Пример 3. Влияние амплификации гена yedA на продукцию фенилаланина.

Штамм E.coli АJ12739 - продуцент фенилаланина был использован в качестве исходного штамма для трансформации плазмидами, содержащими ген yedA. Штамм АJ12739 был депонирован во Всероссийской коллекции промышленных микроорганизмов (ВКПМ) (Россия, 113545, Москва, 1-й Дорожный проезд, 1) 6 ноября 2001 года под инвентарным номером ВКПМ В-8197.

Штамм E.coli АJ12739 - продуцент фенилаланина был трансформирован с помощью плазмиды pYEDA2 или вектора pAYCTER3 с получением штаммов AJ12739/pYEDA2 и AJ 12739/pAYCTER3. Каждый из этих штаммов выращивался при 37°С в течение 18 часов в питательном бульоне, содержащем 100 мг/мл ампицилина; 0,3 мл полученной культуры было перенесено в 3 мл питательной среды для ферментации, содержащей 100 мг/мл ампицилина, в пробирке 20×200 мм и инкубировалось при 37°С в течение 48 часов на роторной качалке. После выращивания количество фенилаланина, накопленное в среде, определялось методом ТСХ. Использовались пластинки для ТСХ размером 10×15 см, покрытые слоем в 0,11 мм силикагелем Sorbfil без флюоресцентного индикатора (Компания “Сорбполимер”, Краснодар, РФ). Пластинки Sorbfil экспонировались с подвижной фазой следующего состава: пропан-2-ол: этилацетат: водный аммиак (25%): вода=40: 40:7:16 (v/v). В качестве реагента для визуализации использовался 2%-ный раствор нингидрина в ацетоне. Результаты представлены в таблице 2.

Состав среды для ферментации (г/л):

Глюкоза 40,0

(NH₄)₂SO₄ 16,0

К₂НРО₄ 1,0

MgSО₄ 7H₂О 1,0

FeSО₄ 7H₂O 0,01

MnSО₄ 5H₂O 0,01

Тиамин НСl 0,0002

Дрожжевой экстракт 2,0

Тирозин 0,1

СаСО₃ 30,0

Глюкоза и сульфат магния стерилизовали раздельно. СаСО₃ стерилизовали при 180°С в течение 2 часов. рН поддерживался в районе 7,0. Антибиотик добавляли в питательную среду после стерилизации.

Как видно из таблицы 2, амплификация гена yedA увеличивает продукцию фенилаланина штаммом АJ12739.

Пример 4. Влияние амплификации гена yedA на продукцию треонина.

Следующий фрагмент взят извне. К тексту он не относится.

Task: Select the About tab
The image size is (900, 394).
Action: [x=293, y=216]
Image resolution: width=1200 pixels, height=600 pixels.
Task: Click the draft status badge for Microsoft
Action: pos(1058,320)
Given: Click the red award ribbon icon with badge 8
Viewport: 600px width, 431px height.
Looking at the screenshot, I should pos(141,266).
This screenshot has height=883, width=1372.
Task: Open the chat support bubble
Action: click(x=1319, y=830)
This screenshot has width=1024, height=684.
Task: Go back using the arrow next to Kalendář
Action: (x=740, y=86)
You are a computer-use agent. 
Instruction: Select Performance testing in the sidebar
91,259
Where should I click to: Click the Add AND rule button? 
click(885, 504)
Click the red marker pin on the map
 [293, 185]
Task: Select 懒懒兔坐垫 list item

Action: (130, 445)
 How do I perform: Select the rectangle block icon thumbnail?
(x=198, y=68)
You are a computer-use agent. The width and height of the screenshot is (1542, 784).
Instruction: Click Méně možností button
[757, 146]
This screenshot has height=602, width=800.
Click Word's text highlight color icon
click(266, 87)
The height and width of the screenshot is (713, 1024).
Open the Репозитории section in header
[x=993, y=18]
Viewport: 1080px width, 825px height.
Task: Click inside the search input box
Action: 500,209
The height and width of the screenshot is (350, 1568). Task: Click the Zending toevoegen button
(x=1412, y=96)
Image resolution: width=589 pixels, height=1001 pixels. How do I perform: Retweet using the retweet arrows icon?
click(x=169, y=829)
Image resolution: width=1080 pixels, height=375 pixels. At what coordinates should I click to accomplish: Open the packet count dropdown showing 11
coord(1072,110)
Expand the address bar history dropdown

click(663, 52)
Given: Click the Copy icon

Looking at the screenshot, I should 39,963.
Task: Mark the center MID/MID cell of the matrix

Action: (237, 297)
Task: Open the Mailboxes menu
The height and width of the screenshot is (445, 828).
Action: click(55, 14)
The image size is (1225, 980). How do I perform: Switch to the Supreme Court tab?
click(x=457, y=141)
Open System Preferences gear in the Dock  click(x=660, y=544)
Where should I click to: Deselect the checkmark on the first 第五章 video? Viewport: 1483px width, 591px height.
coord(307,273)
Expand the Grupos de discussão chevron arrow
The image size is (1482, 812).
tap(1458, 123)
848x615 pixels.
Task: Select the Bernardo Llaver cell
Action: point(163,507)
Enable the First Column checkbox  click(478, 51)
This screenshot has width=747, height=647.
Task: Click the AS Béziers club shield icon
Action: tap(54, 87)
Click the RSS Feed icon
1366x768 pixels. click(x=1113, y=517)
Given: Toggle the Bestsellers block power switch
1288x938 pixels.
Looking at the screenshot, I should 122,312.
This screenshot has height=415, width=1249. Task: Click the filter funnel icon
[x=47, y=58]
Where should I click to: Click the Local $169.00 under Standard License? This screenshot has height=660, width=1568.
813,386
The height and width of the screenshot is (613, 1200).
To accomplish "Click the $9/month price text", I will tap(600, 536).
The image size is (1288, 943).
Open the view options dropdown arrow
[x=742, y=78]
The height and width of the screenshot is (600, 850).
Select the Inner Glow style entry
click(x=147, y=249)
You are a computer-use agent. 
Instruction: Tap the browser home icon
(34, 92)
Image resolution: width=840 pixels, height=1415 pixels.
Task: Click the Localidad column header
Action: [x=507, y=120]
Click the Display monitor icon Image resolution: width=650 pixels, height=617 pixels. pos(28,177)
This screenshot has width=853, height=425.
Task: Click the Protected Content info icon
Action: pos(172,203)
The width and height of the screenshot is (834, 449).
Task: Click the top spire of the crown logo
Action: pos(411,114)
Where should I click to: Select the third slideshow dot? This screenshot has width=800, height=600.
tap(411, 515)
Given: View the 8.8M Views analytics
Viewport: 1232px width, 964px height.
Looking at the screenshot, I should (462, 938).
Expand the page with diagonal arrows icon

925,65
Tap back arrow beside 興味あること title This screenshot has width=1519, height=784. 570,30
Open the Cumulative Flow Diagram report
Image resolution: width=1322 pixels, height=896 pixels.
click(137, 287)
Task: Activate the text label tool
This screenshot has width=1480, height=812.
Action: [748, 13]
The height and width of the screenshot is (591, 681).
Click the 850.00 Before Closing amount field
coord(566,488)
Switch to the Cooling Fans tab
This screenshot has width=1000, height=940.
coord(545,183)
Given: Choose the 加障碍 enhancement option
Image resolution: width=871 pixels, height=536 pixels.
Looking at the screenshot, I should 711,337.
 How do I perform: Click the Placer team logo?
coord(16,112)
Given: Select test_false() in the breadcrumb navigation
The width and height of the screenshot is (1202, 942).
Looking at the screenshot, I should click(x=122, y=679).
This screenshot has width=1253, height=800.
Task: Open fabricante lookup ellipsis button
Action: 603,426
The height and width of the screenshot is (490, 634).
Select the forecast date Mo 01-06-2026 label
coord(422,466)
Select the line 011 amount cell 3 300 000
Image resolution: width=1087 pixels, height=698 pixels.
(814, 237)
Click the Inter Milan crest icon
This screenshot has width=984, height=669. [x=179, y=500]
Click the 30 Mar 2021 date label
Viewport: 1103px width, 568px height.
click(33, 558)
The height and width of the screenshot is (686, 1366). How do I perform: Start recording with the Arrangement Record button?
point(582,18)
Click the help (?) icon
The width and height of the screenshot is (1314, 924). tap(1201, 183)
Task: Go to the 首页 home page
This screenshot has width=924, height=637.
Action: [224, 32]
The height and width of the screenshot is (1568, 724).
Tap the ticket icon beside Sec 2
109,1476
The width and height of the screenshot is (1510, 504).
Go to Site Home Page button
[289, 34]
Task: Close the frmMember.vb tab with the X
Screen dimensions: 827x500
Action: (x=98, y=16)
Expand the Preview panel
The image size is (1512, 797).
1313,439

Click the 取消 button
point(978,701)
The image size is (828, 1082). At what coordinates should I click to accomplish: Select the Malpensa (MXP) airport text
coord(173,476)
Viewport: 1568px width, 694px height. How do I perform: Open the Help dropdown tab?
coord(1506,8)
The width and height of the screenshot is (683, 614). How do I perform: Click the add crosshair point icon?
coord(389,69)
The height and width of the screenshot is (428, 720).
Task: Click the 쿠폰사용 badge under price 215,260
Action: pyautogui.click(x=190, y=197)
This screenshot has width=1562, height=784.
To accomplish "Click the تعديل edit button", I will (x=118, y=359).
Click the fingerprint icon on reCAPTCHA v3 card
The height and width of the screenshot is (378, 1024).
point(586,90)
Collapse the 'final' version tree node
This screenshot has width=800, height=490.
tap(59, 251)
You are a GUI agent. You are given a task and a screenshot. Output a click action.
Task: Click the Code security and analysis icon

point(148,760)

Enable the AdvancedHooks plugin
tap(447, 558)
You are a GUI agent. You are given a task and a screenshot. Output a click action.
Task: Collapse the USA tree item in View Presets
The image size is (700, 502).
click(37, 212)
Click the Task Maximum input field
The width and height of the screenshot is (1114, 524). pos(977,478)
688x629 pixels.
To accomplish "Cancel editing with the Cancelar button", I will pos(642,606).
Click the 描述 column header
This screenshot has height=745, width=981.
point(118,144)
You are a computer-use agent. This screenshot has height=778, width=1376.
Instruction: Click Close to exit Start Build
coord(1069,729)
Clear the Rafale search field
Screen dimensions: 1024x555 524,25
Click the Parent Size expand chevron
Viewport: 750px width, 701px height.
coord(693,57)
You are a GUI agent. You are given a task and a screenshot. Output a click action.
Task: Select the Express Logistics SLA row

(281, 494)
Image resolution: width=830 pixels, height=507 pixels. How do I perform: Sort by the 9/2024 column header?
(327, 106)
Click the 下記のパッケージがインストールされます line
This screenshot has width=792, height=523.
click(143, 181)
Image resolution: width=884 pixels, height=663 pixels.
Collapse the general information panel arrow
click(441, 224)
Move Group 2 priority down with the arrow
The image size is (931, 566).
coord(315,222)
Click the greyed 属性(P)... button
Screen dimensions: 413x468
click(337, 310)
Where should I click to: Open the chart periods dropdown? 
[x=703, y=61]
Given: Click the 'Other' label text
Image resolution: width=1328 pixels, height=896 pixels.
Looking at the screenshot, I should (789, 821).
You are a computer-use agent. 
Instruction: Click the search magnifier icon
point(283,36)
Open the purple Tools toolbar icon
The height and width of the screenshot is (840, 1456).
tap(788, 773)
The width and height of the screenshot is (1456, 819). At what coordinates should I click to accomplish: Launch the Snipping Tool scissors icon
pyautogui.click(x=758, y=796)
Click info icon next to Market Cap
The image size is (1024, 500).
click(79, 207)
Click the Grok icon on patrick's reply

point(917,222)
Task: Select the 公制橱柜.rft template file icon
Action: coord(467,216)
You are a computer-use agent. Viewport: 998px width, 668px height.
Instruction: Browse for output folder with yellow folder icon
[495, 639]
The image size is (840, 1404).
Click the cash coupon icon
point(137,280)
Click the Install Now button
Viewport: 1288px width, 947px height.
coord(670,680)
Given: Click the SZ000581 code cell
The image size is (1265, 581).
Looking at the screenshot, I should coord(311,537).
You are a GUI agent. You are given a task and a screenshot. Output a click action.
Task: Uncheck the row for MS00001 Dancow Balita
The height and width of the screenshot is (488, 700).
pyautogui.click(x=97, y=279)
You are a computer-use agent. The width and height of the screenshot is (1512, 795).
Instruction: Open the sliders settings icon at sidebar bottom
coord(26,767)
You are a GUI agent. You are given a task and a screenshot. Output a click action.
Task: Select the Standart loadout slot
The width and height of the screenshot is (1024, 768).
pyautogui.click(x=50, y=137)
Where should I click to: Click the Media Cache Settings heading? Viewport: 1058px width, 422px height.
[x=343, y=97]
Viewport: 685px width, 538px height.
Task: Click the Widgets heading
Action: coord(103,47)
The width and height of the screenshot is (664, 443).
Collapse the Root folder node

Известный штамм Е.соli ВНИИГенетика MG442 - продуцент треонина (Гусятинер М.М. и др. Генетика, 14, 947-956, 1978) (депонирован во Всероссийской коллекции промышленных микроорганизмов (ВКПМ) в соответствии с Будапештским договором под инвентарным номером ВКПМ В-1628) был трансформирован плазмидой pYEDA1 или вектором pUC19 с получением штаммов MG442/pYEDA1 MG442/pUC19.

Каждый из этих штаммов выращивался при 37°С в течение 18 часов в питательном бульоне, содержащем 100 мг/мл ампицилина; 0,3 мл полученной культуры было перенесено в 3 мл питательной среды для ферментации, содержащей 100 мг/мл ампицилина, в пробирке 20×200 мм и инкубировалось при 37°С в течение 48 часов на роторной качалке. После выращивания количество треонина, накопленное в среде, определялось методом ТСХ. Пластинки Sorbfil экспонировались с подвижной фазой следующего состава: пропан-2-ол-: ацетон: водный аммиак (25%) :вода=25:25:6:7 (v/v). В качестве реагента для визуализации использовался 2%-ный раствор нингидрина в ацетоне. Результаты представлены в таблице 3.

Глюкоза 50,0

(NH₄)₂SO₄ 10,0

К₂НРО₄ 1,0

MgSО₄ 7H₂О 0,4

FeSО₄ 7H₂O 0,02

MnSО₄ 5H₂O 0,02

Тиамин НСl 0,0002

Дрожжевой экстракт 1,0

СаСО₃ 20,0

Глюкоза и сульфат магния стерилизовали раздельно. СаСО₃ стерилизовали при 180°С в течение 2 часов. рН поддерживался в районе 7,0. Антибиотик добавляли в питательную среду после стерилизации.

Как видно из таблицы 3, амплификация гена yedA увеличивает продукцию треонина штаммом MG442.